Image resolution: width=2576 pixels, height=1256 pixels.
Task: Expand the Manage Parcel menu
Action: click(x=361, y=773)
+++
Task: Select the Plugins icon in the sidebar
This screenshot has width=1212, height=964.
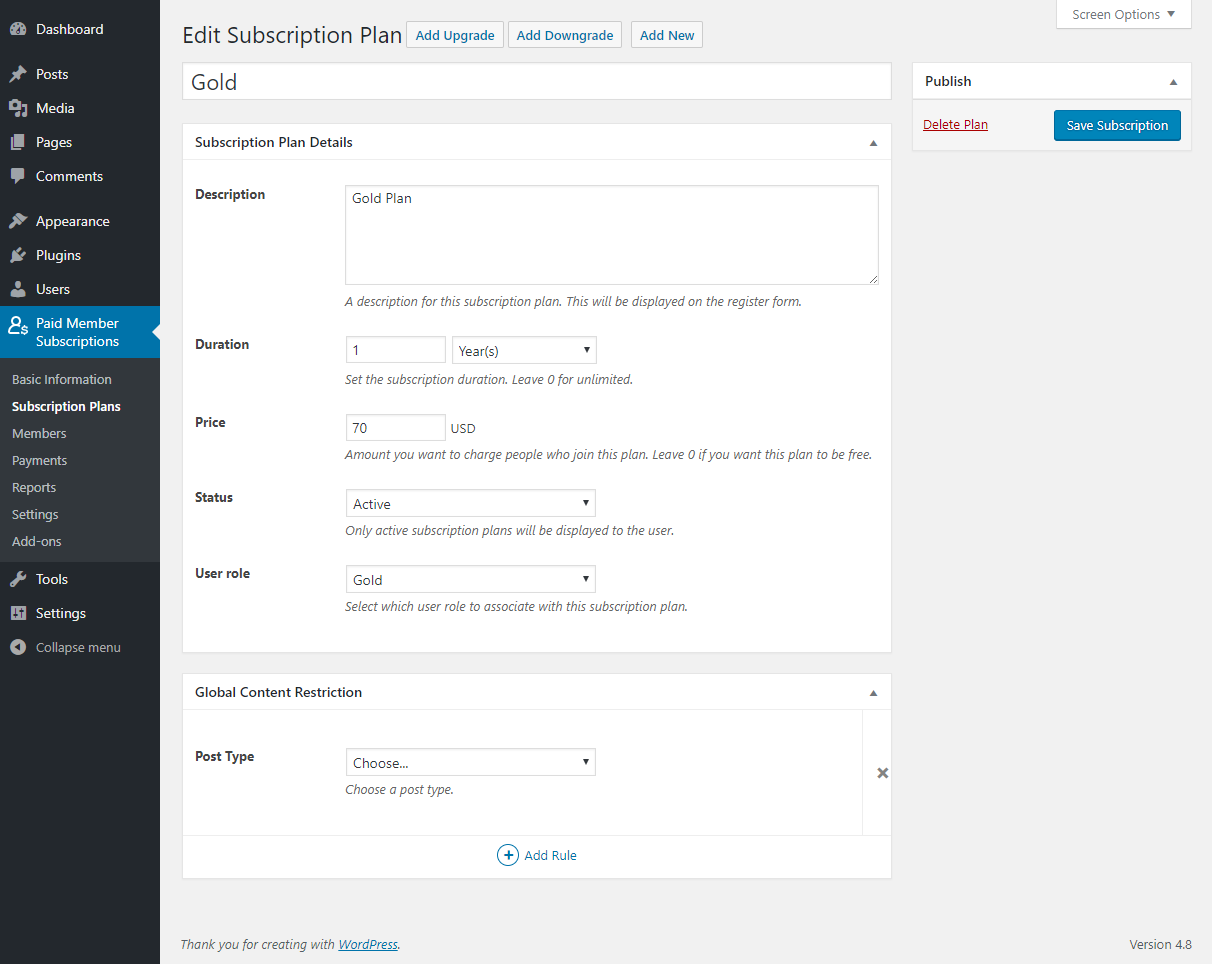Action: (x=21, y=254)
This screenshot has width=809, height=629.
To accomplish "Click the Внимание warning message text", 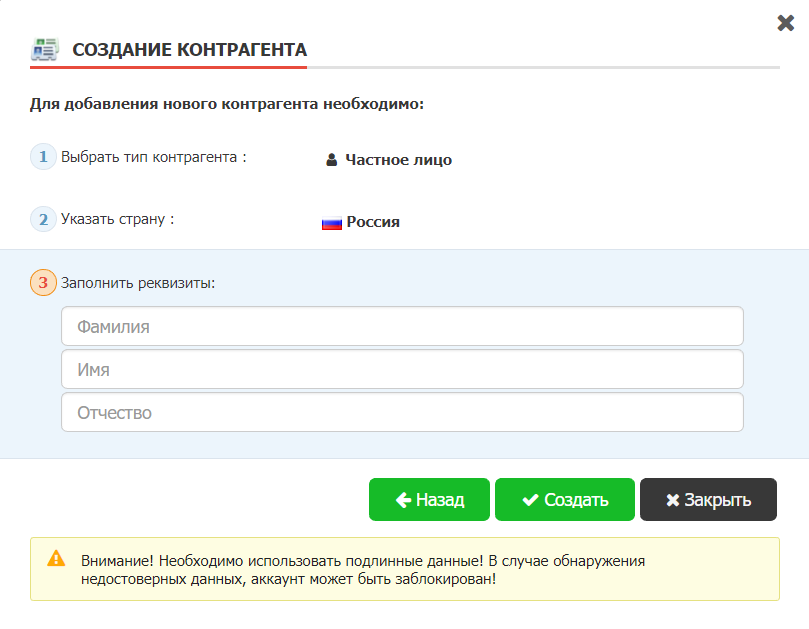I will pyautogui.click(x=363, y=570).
+++
Rewrite the lines from the one holding "Image resolution: width=2576" through the one holding "Action: click(x=361, y=773)", inclusive, substituting "Open" for "Expand" and changing nothing else.

Problem solution.
Image resolution: width=2576 pixels, height=1256 pixels.
Task: Open the Manage Parcel menu
Action: click(x=361, y=773)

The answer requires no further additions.